Clients frequently come to therapists expecting them to be problem-solvers who can "fix" their problems with a wave and a swirl of their magic wands. In contrast, "CBT is, in a sense, easier to teach than other therapies. In a way, it is less demanding as well because it calls for less openness on the side of the therapist, but just emotionally; intellectually, it can be very draining. However, Zohra Master, a psychotherapist and associate member at the Albert Ellis Institute, observes that "people tend to imagine that taking a basic training in CBT would educate them how to use it extraordinarily well. There is a risk of invalidation at the intersection of this quest of shortcuts by both clients and therapists.
"From the first session, my therapists told me that my mentality was the issue, not the illnesses I couldn't manage or other factors like systematic injustices, hardships with money, trauma, and discrimination... According to writer and activist Alana Saltz, who is disabled, the foundation of CBT is gaslighting. "I think that CBT is designed to be negating and contemptuous. And that's exactly what happened to me for so long that even I questioned occasionally if perhaps I wasn't just as hurt as everyone else, that maybe if I just 'corrected' my thinking and could stop feeling nervous, my anguish would go away. However, two decades of therapy just made me feel more disoriented and uncertain. Therapists invalidated Saltz for years, telling her that even the physical pain she was feeling was all in her brain. It wasn't until later that she was given the diagnoses of hypermobile Ehlers-Danlos Syndrome, a connective tissue disorder, and chronic migraine.
Many people who have experienced trauma and systemic abuse can relate to Saltz's story, raising the risk that some CBT practitioners may unintentionally minimize the lived experiences of survivors while perpetuating societal biases and devaluing the validity of their feelings.
However, CBT itself is not the issue; rather, it is how it is administered that is problematic, particularly given that practitioners aren't frequently educated to apply a systemic lens to view mental health issues, as Jahan Ara, a trauma-informed therapist from Pakistan, argues.
The arguments against CBT have substance, according to Ara, but she thinks that therapists' lack of self-awareness, rather than their incapacity to empathize with victims of structural injustices, is a bigger concern. She notes that "many therapists see the issue as within the individual."
She asserts that CBT may be modified to acknowledge clients' legitimate concerns and the realities of the real world without demeaning them, but "the therapist has to be someone who sees social issues. The topic of the "right way of thinking" and "wrong way of thinking" would then need to be discussed extensively since what constitutes the foundation for such clear distinctions? She thinks that therapists who are aware of structural inequalities such as gender politics, poverty, social and religious difficulties, and others do incorporate that understanding into their CBT practices.
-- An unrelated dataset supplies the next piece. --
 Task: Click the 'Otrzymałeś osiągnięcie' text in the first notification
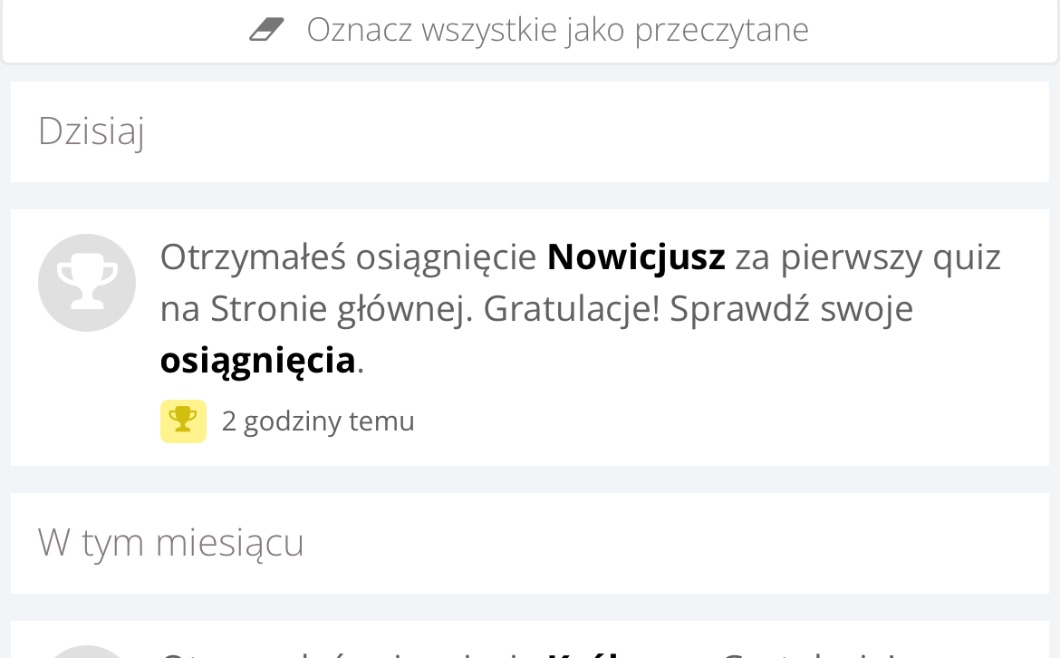[x=348, y=258]
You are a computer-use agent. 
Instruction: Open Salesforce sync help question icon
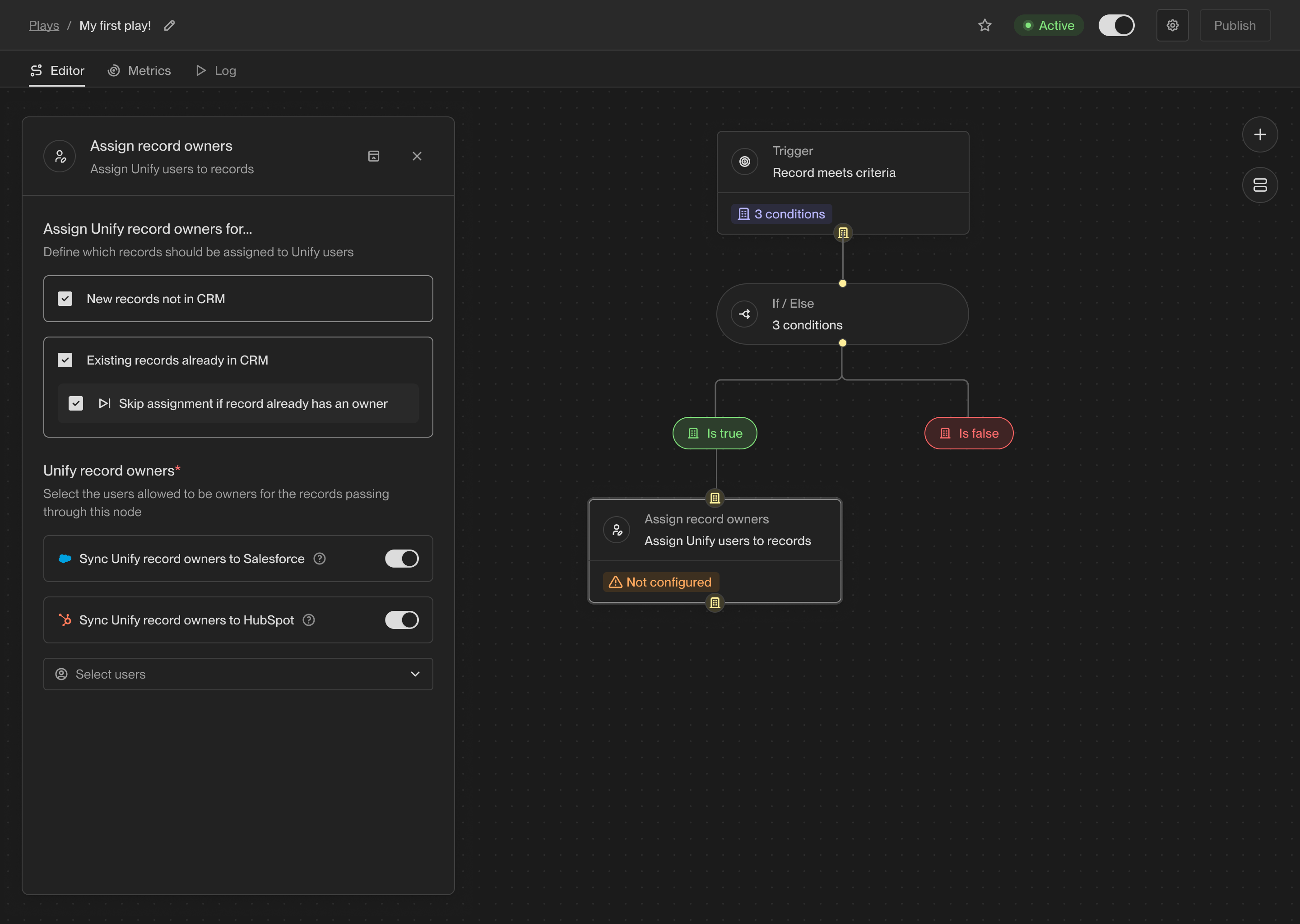(320, 559)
In agreement, Master highlights the significance of integrating CBT with other types of therapy in order to give the treatment a more humanistic bent. "CBT places a much greater emphasis on intellect than on feeling. Therefore, the emotional component that is crucial and necessary in treatment sessions is accidentally neglected, but not entirely. Even yet, it's simple to declare "this therapy is good" or "that therapy is bad" and place all the blame on that therapy; In order to help clients obtain the full picture and make these therapies more holistic and effective for them, therapists must actually have a basic understanding of a few therapies.
She continues, "With CBT, I can look at the thought; [when coupled] with a more humanistic approach, let's say, an emotion-focused approach, I can look at the human aspect of it."
It is an important component of the training process for therapists to know what to incorporate when.